++++ DOCUMENT PASSAGE ++++
On Wed, 16 Jul 2003, Lisa-Aeon wrote:

>>Rules for Voting:  Each email will have only one rule in it, I will 
>>try to mark the rules that group with it, or rules that might 
>>duplicate it.  The membership has 5 working days to bring forth 
>>objection or discussion, after the 5 working days, if there are no 
>>objections, the rule will be assumed to be "ACCEPTED" and be given to 
>>the LCSC for their implementation.
>>
>>Please Reply leaving first email in Reply.
>>
>>Voting period on this rule ends:  July 23, 2003
>>
>>*******************************
>>I am combining the last two rules, because we have already voted on a 
>>decision.  These are the old rules:
>>
>>[R 115]  All documents shall have a container for metadata  and which 
>>proceeds the body of the document and is named  "Head" _____________. 
>>(anything but header)
>>
>>[R 116]  All elements with a cardinality of 1..n, (and lack a 
>>qualifying
>>structure) must be contained by a list container named  "(name of
repeating
>>element)List", which has a cardinality of 1..1.
++++ STORED RECORDS ++++
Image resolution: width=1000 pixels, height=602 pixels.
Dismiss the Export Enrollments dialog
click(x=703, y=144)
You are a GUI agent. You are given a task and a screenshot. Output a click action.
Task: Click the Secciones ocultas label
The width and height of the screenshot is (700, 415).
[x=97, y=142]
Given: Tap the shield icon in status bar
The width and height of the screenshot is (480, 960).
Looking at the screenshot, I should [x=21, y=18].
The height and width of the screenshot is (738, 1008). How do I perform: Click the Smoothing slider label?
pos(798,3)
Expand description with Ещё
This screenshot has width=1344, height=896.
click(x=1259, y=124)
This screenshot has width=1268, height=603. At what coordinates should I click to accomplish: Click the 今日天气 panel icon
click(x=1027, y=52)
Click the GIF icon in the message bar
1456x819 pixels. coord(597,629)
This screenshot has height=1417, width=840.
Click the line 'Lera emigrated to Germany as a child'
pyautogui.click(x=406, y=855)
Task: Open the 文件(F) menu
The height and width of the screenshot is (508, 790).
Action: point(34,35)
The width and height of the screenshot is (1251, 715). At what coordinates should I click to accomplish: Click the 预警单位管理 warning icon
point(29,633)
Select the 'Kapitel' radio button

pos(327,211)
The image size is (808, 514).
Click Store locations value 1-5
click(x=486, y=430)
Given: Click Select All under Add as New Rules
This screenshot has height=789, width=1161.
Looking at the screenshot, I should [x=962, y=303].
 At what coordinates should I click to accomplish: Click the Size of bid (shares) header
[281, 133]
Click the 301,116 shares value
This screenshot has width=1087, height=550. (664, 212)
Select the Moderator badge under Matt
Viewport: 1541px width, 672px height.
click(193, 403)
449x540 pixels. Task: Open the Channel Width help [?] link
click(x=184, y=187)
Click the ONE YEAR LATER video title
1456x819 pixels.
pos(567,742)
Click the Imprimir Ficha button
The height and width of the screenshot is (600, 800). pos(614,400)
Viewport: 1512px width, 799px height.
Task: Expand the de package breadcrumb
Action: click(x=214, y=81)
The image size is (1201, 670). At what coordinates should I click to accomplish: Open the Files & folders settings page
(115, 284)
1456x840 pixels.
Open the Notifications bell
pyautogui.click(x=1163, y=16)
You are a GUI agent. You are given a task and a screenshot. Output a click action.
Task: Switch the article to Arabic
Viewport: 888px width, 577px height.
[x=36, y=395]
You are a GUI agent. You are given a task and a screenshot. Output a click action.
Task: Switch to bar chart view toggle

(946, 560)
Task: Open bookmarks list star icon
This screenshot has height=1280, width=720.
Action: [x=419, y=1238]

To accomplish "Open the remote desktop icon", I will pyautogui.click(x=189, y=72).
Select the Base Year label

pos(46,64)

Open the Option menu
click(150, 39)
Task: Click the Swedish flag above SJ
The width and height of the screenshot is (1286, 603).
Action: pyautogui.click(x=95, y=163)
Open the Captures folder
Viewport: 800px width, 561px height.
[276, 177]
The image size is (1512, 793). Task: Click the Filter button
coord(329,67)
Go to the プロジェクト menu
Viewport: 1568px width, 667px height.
++++
◆ CHALLENGES ◆
A: Give the entries from the start through the line containing "Looking at the screenshot, I should [x=21, y=18]." as a numbered list, omitting blank lines.
B: Write the next part of the mailing-list post about voting on rules, continuing from where it stops.
The mailing-list post on voting rules and the entries are unrelated material.

◆ RESULTS FOR EACH TASK ◆
A:
1. Image resolution: width=1000 pixels, height=602 pixels.
2. Dismiss the Export Enrollments dialog
3. click(x=703, y=144)
4. You are a GUI agent. You are given a task and a screenshot. Output a click action.
5. Task: Click the Secciones ocultas label
6. The width and height of the screenshot is (700, 415).
7. [x=97, y=142]
8. Given: Tap the shield icon in status bar
9. The width and height of the screenshot is (480, 960).
10. Looking at the screenshot, I should [x=21, y=18].

B:
>>
>>These are the new rules agreed upon during the teleconference call on 
>>9 July.  These are voted as approved, just need polishing up.  To 
>>remind everybody, here is the motion and it was approved.
>>
>>***Motion:(Arofan) We agree in the direction of the rules being 
>>submitted, a. Endorse the direction as indicated in this proposal.
>>
>>b. Authorize Arofan to make the changes that were discussed in this 
>>meeting.
>>
>>Changes:
>>
>>Substitute the word "Top" for "Head",
>>
>>Make sure we have explicitly covers the 1..n in the wording.
>>
>>c. Authorize Mark to make editorial changes.
>>
>>d. Submit to list for final approval. (vote by email)
>>
>>******
>>Proposed full set of rules, as discussed:
>>
>>----------------------------------------------------------------------
>>------
>>----
>>
>>(1) All non-repeatable BIEs that are direct children of the 
>>document-level BIE in the model will be child elements of a generated 
>>"Top" element in the schema. The generated "Top" element will be named

>>"[doctype]Top", and its content model will be a sequence. It will 
>>reference a generated type named "[doctype]TopType". Both the 
>>generated "Top" element and its type will be declared in the same 
>>namespace as the document-level element. (Note: This rule implies that

>>all documents will have generated "Top" elements, without exception, 
>>regardless of their other 'body' contents, to cover cases where the 
>>document will be extended with the Context mechanism, and for general
>>consistency.)
>>
>>(2) All repeatable BIEs in the model will have generated containers.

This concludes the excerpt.